Quail hunting entails a small group of shooters equipped with shotguns accompanied by a dog and its handler combing through an area known to have quail hiding in various places. The dog catches and follows the scent of the quail, ultimately seeking out its hiding spot and freezes pointing toward it. The hunters then scare the quail out of hiding, and as it flies up and flees, they attempt to shoot it out of the air whilst being aware of surrounding hunters and obstacles.
“When I was on recruiting duty as a staff sergeant, I would take the guys out pheasant hunting,” said Chief Warrant Officer 3 Gary Stouffer, regimental engineer officer with 10th Marine Regiment, 2nd Marine Division. “It’s a great way to get everyone to know one another as well as share knowledge and skills.”
After the morning hunt, participants broke for lunch at the house of Wayne Short, the owner of the second plot of hunting property. Afterward, certificates of recognition were handed out to the various event sponsors as well as to Greg Quiel, a firefighter aboard Camp Lejeune who has continuously aided in previous quail hunts for the wounded warriors.
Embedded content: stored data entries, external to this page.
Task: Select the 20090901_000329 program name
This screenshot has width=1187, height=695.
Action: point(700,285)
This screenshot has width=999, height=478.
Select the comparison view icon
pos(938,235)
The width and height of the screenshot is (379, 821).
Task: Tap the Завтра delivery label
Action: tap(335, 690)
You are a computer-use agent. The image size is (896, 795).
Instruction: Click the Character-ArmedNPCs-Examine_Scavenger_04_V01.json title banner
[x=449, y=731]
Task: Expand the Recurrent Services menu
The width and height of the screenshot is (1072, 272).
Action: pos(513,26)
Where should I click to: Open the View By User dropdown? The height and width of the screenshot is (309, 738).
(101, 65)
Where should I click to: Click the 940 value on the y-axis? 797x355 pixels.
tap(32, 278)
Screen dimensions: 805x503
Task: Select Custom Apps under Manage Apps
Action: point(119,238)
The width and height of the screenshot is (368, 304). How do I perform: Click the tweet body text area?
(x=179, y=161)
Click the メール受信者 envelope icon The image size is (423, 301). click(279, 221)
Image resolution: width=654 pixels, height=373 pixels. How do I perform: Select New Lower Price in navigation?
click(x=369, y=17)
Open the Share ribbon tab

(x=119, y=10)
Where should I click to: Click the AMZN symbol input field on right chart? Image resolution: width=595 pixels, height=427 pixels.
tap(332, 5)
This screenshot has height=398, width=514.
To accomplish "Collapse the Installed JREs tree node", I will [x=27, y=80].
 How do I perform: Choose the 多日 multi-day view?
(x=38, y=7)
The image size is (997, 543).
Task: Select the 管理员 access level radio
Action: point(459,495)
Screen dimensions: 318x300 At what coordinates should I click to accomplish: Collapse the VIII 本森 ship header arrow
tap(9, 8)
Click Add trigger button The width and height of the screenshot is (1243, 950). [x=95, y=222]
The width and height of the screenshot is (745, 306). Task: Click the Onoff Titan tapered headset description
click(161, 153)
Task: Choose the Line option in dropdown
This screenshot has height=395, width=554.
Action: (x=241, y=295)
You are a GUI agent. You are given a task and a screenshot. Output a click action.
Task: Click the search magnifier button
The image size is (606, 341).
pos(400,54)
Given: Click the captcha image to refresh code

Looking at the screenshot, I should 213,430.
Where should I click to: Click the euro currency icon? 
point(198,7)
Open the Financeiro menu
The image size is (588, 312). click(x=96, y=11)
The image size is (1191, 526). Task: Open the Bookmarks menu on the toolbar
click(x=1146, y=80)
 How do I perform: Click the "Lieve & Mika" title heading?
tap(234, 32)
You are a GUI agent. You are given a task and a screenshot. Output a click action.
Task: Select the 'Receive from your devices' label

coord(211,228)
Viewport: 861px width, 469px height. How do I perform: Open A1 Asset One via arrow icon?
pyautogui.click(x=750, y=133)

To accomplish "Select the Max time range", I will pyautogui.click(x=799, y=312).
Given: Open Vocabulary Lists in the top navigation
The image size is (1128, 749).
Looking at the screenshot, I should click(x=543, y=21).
“While this hunt is for the wounded warriors to get out and have a good time, this day is in honor of Gary and all he’s done for us,” said Sgt. Travis White, patient with WWBN - East and event organizer of the hunt. “While there are only six of us wounded guys from Lejeune, he makes sure there are plenty of other hunters and supporters that come out here to hunt with us. We’re two hours away from base in the middle of nowhere and people we don’t even know are showing up to thank us.”
Following the second half of the day, all shooters and participants met up at Mr. Shorts’ house once again for the final tally of bagged quail: nearly 40 kills. After individual shooters’ numbers were turned in, three statues were awarded; one for best shooter and most kills, one for best dog and handler and one for most misses. The quail were then plucked and gutted and divided among the shooters, their fate now only to be a succulent dinner.
While many attendees did not know one another, at the end of the day new friends were made as well as new future hunting buddies. The event was not just to show thanks to the various wounded warriors who participated, but to also bring together strangers under the roof of a common interest. The shotguns put away for another day and the quail bagged, it wasn’t just the end of a day, but the start of more to come.
“This is just my, and many others’, way of saying thanks for what they’ve done for our country,” said Quiel. “There’s no money exchanging hands for participation on behind-the-scenes deals - the smile on their faces means it all.”